==== Input material
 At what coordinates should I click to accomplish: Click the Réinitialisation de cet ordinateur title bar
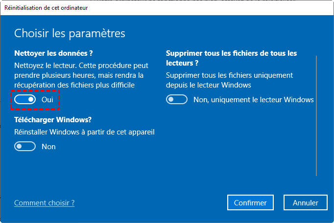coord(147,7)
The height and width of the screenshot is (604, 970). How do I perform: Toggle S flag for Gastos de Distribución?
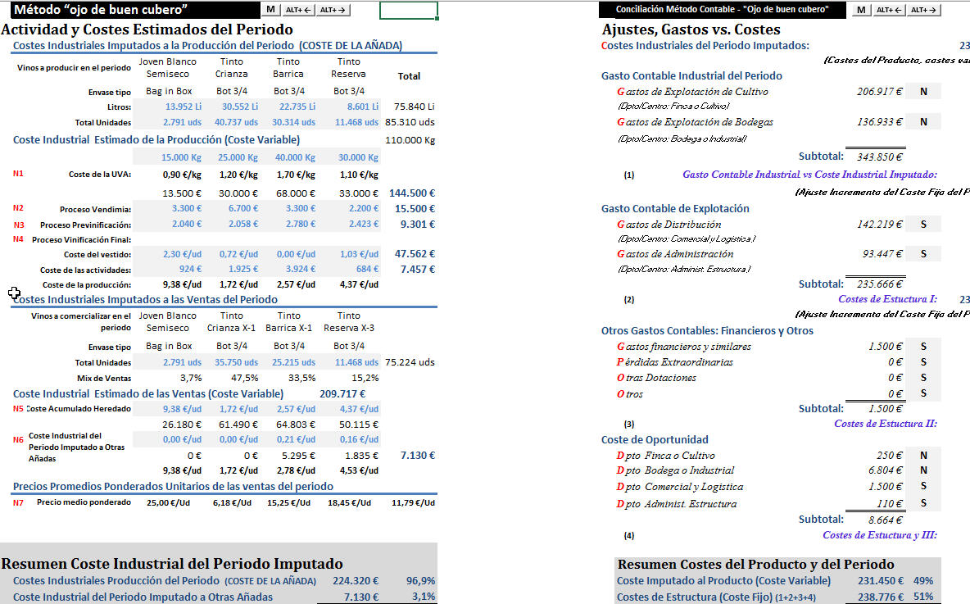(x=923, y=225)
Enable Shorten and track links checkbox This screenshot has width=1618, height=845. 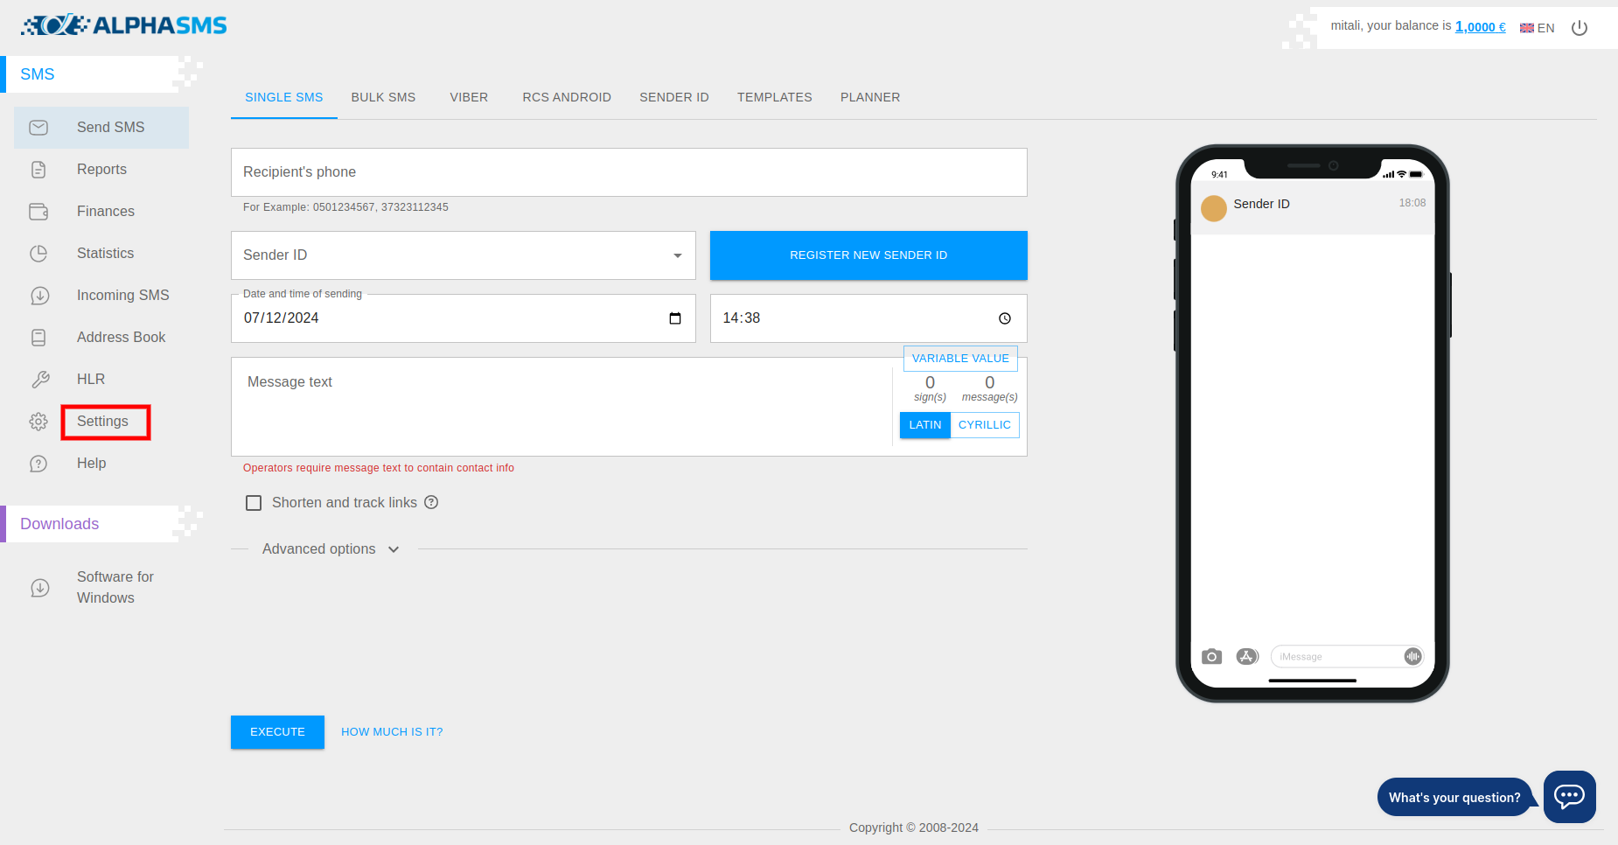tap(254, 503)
========
==== Input material
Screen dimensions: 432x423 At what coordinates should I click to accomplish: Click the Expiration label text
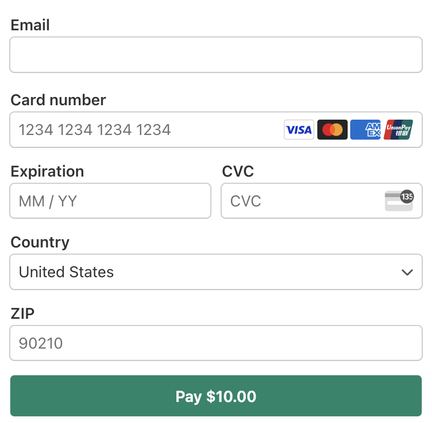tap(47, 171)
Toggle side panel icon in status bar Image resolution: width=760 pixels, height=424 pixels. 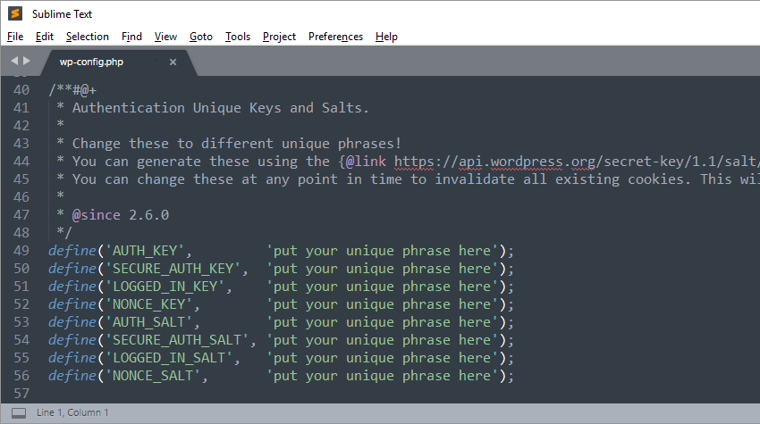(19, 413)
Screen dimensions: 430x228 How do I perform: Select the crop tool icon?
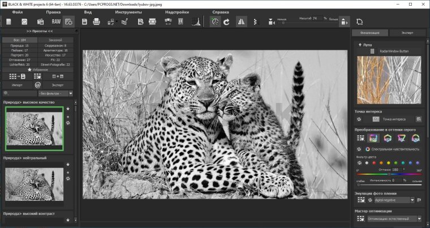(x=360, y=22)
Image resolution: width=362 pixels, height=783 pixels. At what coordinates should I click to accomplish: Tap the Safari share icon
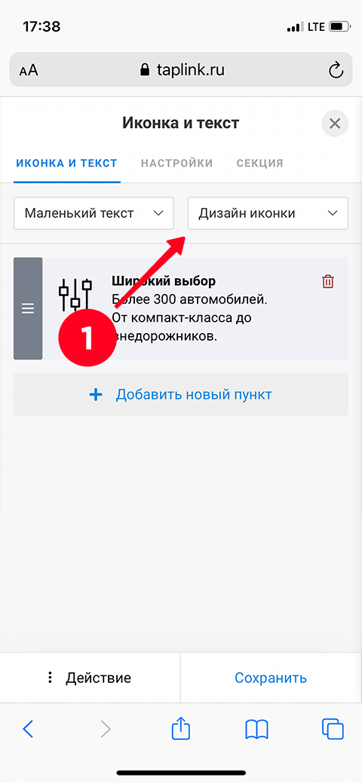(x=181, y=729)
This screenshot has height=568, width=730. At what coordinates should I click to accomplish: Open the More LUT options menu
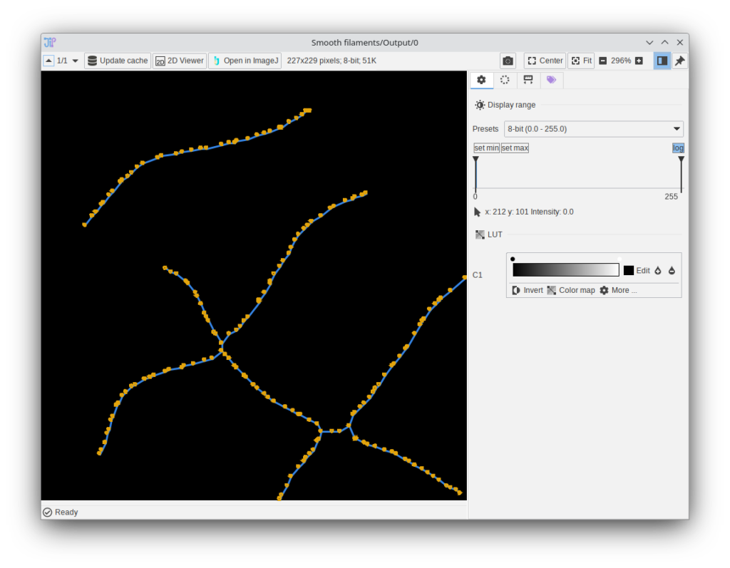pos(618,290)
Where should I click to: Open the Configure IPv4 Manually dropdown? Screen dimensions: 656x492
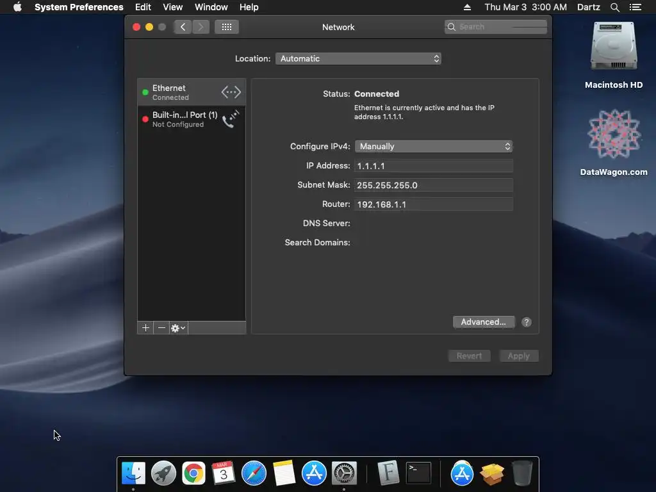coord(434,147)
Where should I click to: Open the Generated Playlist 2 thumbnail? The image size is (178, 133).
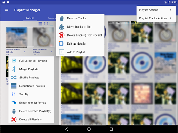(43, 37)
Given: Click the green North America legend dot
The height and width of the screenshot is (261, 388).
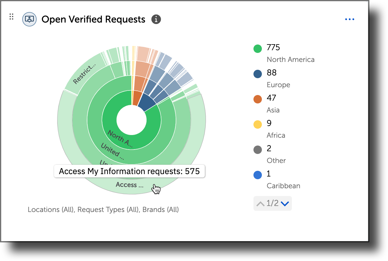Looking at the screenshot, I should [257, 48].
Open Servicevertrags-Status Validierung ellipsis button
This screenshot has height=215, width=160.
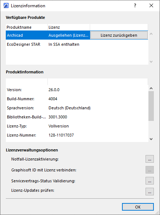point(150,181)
========
* [Exercise instructions] Give the lines above again exactly, from the one containing "Where should I click to: Open the Configure" to the one containing "Open Servicevertrags-Status Validierung", both included, but leave out the pictures.

* [Written reply]
Where should I click to: Open the Configure IPv4 Manually dropdown? Screen dimensions: 656x492
coord(434,147)
Where should I click to: Open the Generated Playlist 2 thumbnail? The image size is (178, 133).
(43, 37)
Given: Click the green North America legend dot
The height and width of the screenshot is (261, 388).
Looking at the screenshot, I should [257, 48].
Open Servicevertrags-Status Validierung ellipsis button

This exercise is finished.